Transcribe all of the data, leaving nothing out and changing nothing.
● ● ●
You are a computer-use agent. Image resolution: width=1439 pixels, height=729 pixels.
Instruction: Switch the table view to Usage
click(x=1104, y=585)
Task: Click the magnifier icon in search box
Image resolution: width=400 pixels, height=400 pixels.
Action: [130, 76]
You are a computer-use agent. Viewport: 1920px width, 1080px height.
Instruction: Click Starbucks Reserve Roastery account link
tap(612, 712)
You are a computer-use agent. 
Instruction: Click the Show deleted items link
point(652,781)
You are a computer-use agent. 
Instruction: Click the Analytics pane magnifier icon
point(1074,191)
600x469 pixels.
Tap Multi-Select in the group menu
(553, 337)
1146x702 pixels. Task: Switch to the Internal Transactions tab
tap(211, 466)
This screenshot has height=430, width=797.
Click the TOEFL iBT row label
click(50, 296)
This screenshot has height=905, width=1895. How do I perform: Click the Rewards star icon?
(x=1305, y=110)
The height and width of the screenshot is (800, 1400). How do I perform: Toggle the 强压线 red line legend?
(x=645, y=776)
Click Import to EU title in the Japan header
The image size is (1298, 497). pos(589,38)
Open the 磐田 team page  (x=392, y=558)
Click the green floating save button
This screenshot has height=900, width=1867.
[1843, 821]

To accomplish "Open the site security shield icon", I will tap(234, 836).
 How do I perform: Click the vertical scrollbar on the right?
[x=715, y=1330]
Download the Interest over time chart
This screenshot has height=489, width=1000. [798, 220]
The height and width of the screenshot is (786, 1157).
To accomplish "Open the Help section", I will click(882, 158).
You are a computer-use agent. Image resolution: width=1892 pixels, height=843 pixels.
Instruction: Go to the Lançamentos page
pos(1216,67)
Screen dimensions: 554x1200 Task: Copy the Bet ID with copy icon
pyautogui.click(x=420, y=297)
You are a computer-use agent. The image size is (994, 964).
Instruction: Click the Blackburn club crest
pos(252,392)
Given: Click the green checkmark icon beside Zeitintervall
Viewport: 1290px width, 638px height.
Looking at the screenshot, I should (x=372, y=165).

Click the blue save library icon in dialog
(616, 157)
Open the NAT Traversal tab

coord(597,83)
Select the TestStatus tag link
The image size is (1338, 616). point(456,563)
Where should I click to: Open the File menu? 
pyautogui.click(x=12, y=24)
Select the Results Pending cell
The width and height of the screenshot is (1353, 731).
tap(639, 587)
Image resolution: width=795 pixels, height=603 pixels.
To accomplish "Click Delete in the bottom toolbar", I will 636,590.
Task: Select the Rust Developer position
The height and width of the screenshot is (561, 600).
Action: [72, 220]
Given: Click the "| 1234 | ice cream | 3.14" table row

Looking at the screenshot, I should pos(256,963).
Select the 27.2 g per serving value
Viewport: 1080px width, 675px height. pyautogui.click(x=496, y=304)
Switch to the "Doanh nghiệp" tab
● ● ●
▶ PROBLEM SOLUTION:
You are a computer-use agent. Image resolution: width=1439 pixels, height=729 pixels.
Instruction: Switch the table view to Usage
click(x=1104, y=585)
Task: Click the magnifier icon in search box
Image resolution: width=400 pixels, height=400 pixels.
Action: [130, 76]
You are a computer-use agent. Viewport: 1920px width, 1080px height.
Instruction: Click Starbucks Reserve Roastery account link
tap(612, 712)
You are a computer-use agent. 
Instruction: Click the Show deleted items link
point(652,781)
You are a computer-use agent. 
Instruction: Click the Analytics pane magnifier icon
point(1074,191)
600x469 pixels.
Tap Multi-Select in the group menu
(553, 337)
1146x702 pixels. Task: Switch to the Internal Transactions tab
tap(211, 466)
This screenshot has height=430, width=797.
Click the TOEFL iBT row label
click(50, 296)
This screenshot has height=905, width=1895. How do I perform: Click the Rewards star icon?
(x=1305, y=110)
The height and width of the screenshot is (800, 1400). How do I perform: Toggle the 强压线 red line legend?
(x=645, y=776)
Click Import to EU title in the Japan header
The image size is (1298, 497). pos(589,38)
Open the 磐田 team page  (x=392, y=558)
Click the green floating save button
This screenshot has height=900, width=1867.
[1843, 821]

To accomplish "Open the site security shield icon", I will tap(234, 836).
 How do I perform: Click the vertical scrollbar on the right?
[x=715, y=1330]
Download the Interest over time chart
This screenshot has height=489, width=1000. [798, 220]
The height and width of the screenshot is (786, 1157).
To accomplish "Open the Help section", I will click(882, 158).
You are a computer-use agent. Image resolution: width=1892 pixels, height=843 pixels.
Instruction: Go to the Lançamentos page
pos(1216,67)
Screen dimensions: 554x1200 Task: Copy the Bet ID with copy icon
pyautogui.click(x=420, y=297)
You are a computer-use agent. The image size is (994, 964).
Instruction: Click the Blackburn club crest
pos(252,392)
Given: Click the green checkmark icon beside Zeitintervall
Viewport: 1290px width, 638px height.
Looking at the screenshot, I should (x=372, y=165).

Click the blue save library icon in dialog
(616, 157)
Open the NAT Traversal tab

coord(597,83)
Select the TestStatus tag link
The image size is (1338, 616). point(456,563)
Where should I click to: Open the File menu? 
pyautogui.click(x=12, y=24)
Select the Results Pending cell
The width and height of the screenshot is (1353, 731).
tap(639, 587)
Image resolution: width=795 pixels, height=603 pixels.
To accomplish "Click Delete in the bottom toolbar", I will 636,590.
Task: Select the Rust Developer position
The height and width of the screenshot is (561, 600).
Action: [72, 220]
Given: Click the "| 1234 | ice cream | 3.14" table row

Looking at the screenshot, I should pos(256,963).
Select the 27.2 g per serving value
Viewport: 1080px width, 675px height. pyautogui.click(x=496, y=304)
Switch to the "Doanh nghiệp" tab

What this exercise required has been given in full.